Textauszug>
────────────────

“Was bewegt Dich?” – Interview mit Nora Hanf aus Dahnsdorf

Dahnsdorf, Niemegk. Fläming 365 und Zauche 365 fragen 30 Menschen, was sie aktuell besonders bewegt. Unser Ziel ist eine Momentaufnahme des Denkens und Fühlens der Menschen in der Region, insbesondere vor dem Hintergrund des Krieges in der Ukraine und der in der Folge auftretenden Probleme und Konflikte. Wir wollen Leserinnen und Leser zum eigenen Nachdenken anregen.

Interviewpartnerin bei diesem Interview ist Nora Hanf, 35 Jahre alt, aus Dahnsdorf, selbständige Kosmetikerin in Niemegk.

Was bewegt Sie im Augenblick?

Sehr, sehr viel. Beruflich wie privat. Die Preise sind in die Höhe geschossen. Ich bin Einzelkämpferin mit meinem kleinen Kosmetikstudio. Es ist alles teurer geworden. Meine Nebenkosten sind gestiegen. Alle Kosten sind ins Unermessliche gestiegen. Ich finde es immer schön, wenn die Leute sagen, ich muss das auf die Kunden umschlagen, aber dann habe ich irgendwann auch keine Kunden mehr. Gerade hier auf dem Land ist es nicht sehr einfach. Ich habe den Laden im September 2021 eröffnet. Wenn ich das alles vorher gewusst hätte, dass nach Corona noch das jetzt kommt, weiß ich nicht, ob ich den Laden heute hätte.
Ich bin froh, dass ich keine Alleinverdienerin bin. Wir sind eine vierköpfige Familie mit zwei Kinder. Früher haben wir unseren Wocheneinkauf mit 100 Euro gemacht. Heute braucht man gar nicht mehr daran denken. Wir kaufen keine Markenprodukte und nichts Besonderes außerhalb der Reihe. Trotzdem ist man locker 150 Euro los. Für meine Kunden sind natürlich auch alle Preise gestiegen. Wenn ich also noch meine Preise erhöhe, kommt keiner mehr.
Über diese Sachen mache ich mir Gedanken. Bei der Fußpflege sagte eine ältere Dame zu mir:

„Wissen Sie, Nora, wir hatten im Osten wirklich nicht alles, aber ich musste mir noch nie Gedanken machen, ob ich den Winter über frieren muss.“

Solche Dinge tun mir sehr leid. Dieser Generation habe ich meinen Wohlstand zu verdanken und jetzt werden die so im Stich gelassen mit ihrer mageren Rente und müssen jetzt sehen, wie sie klar kommen. Wie soll diese alleinstehende ältere Dame ihre 7.000 Euro Heizölrechnung begleichen? Das tut mir so leid. Aber ich kann auch nichts verschenken. Ich habe auch eine Familie … Das ist ein Zwiespalt, der mir ungeheuer leid tut.

────────────────

Vorliegende Einträge>

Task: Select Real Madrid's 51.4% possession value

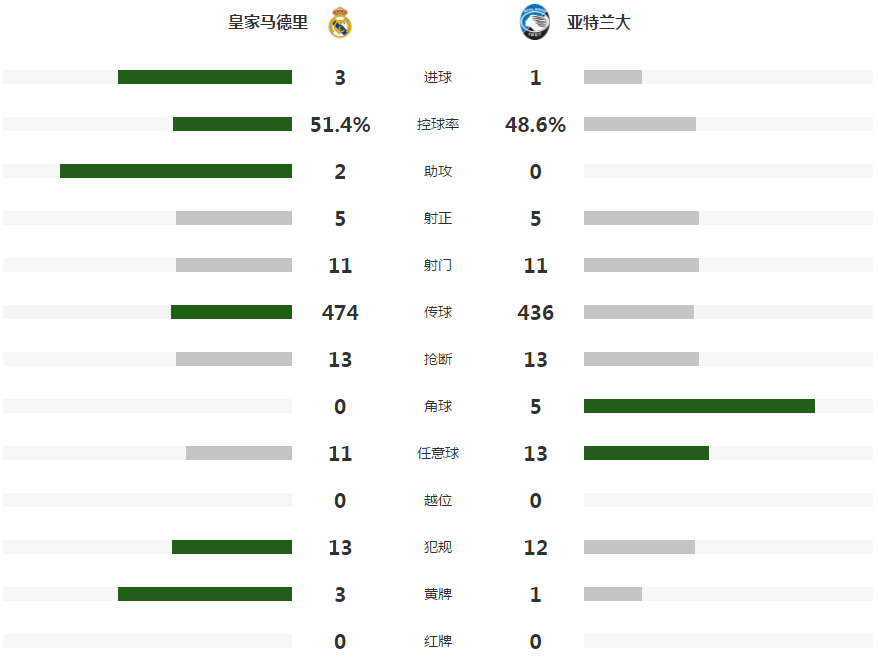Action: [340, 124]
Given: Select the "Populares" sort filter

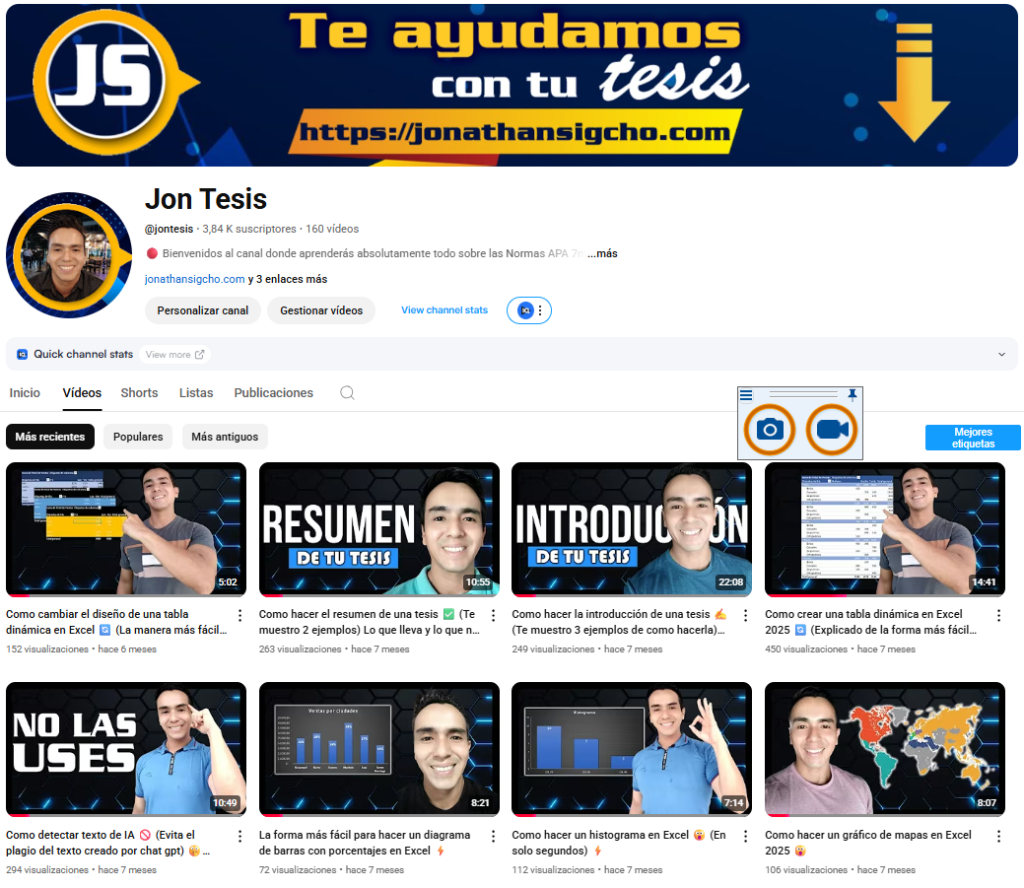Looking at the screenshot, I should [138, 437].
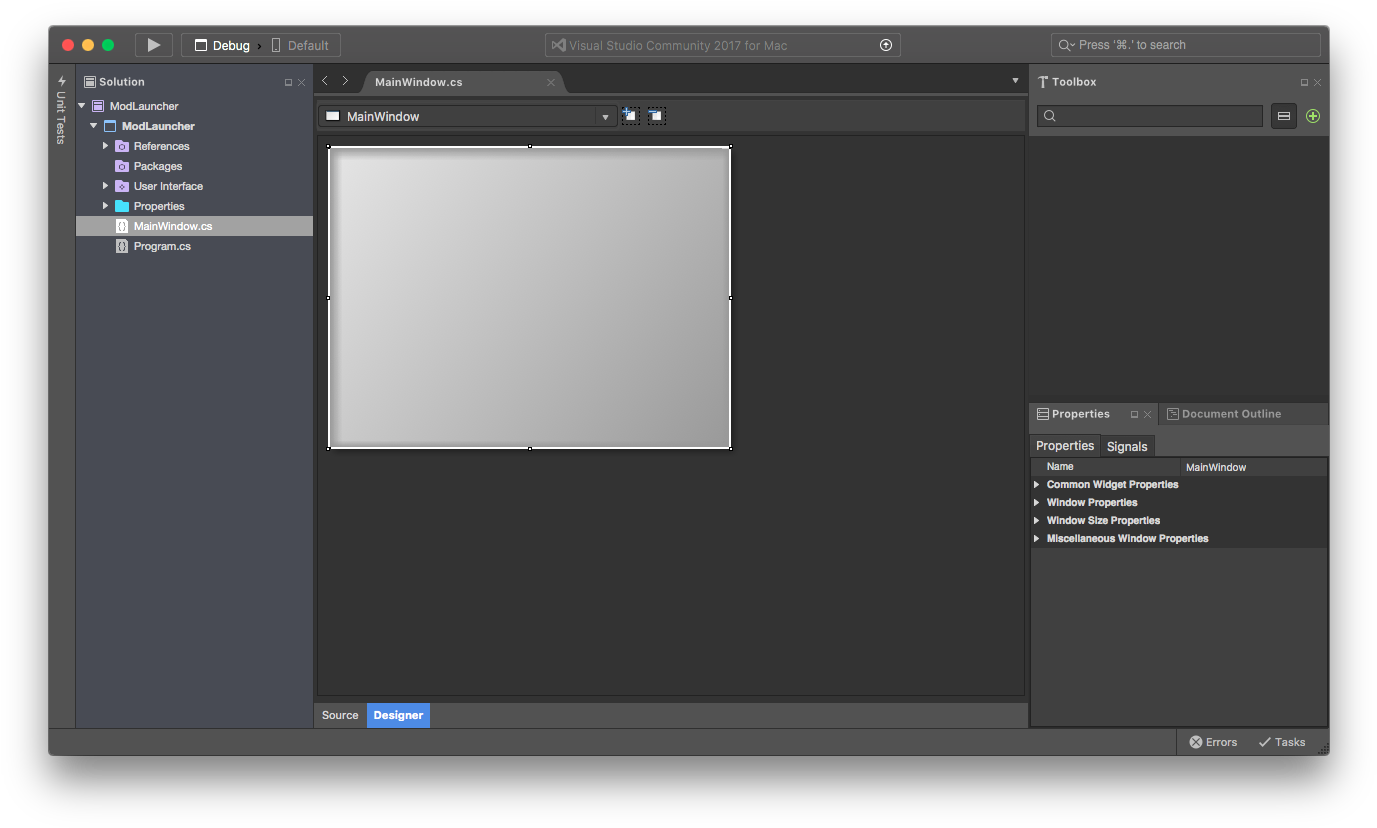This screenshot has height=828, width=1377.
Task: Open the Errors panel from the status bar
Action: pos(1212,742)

────────────────

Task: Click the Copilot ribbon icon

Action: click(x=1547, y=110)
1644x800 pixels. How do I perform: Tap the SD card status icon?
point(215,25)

────────────────

Aufgaben>
**1.** Beantworte anhand des Interviews diese Fragen:
(a) In welchem Monat und Jahr hat Nora Hanf ihren Laden eröffnet?
(b) Wie viel Euro hat die Familie früher für den Wocheneinkauf ausgegeben?
(c) Auf welchen Betrag beläuft sich die Heizölrechnung der älteren Dame?
**2.** Stimmen die folgenden Aussagen mit dem Interview überein? Antworte jeweils mit Ja oder Nein und zitiere die entscheidende Stelle.
(a) Nora Hanf ist Alleinverdienerin.
(b) Die Familie kauft Markenprodukte.
(c) Nora Hanf ist 35 Jahre alt.
**3.** Führe das Interview mit Nora Hanf im Anschluss an seinen letzten Satz weiter.
Die Auflistung steht in keinem Zusammenhang mit dem Interview.

Lösungen>
**1.**
(a) Im September 2021.
(b) 100 Euro.
(c) 7.000 Euro.

**2.**
(a) Nein: „Ich bin froh, dass ich keine Alleinverdienerin bin.“
(b) Nein: „Wir kaufen keine Markenprodukte und nichts Besonderes außerhalb der Reihe.“
(c) Ja: „Nora Hanf, 35 Jahre alt, aus Dahnsdorf“

**3.**
Haben Sie Ihre Preise erhöhen müssen?

Die Produktpreise sind bei mir gleich geblieben. In der klassischen Kosmetikbehandlung bin ich 3 Euro teurer geworden. Das wars. Höher kann ich auch gar nicht gehen. Das kann ich vor meinen Kunden auch nicht vertreten. Kunden ziehen mittlerweile ihre Intervalle in die Länge. Die, die früher alle vier Wochen kamen, kommen jetzt alle fünf oder sechs Wochen zur Behandlung. Die Kunden strecken ihre Intervalle, weil überall die Kosten gestiegen sind. Das dicke Ende wird noch kommen, denke ich, was die Kosten betrifft. Da sehe ich noch kein Ende.

Was denken Sie über die Klimaaktivisten?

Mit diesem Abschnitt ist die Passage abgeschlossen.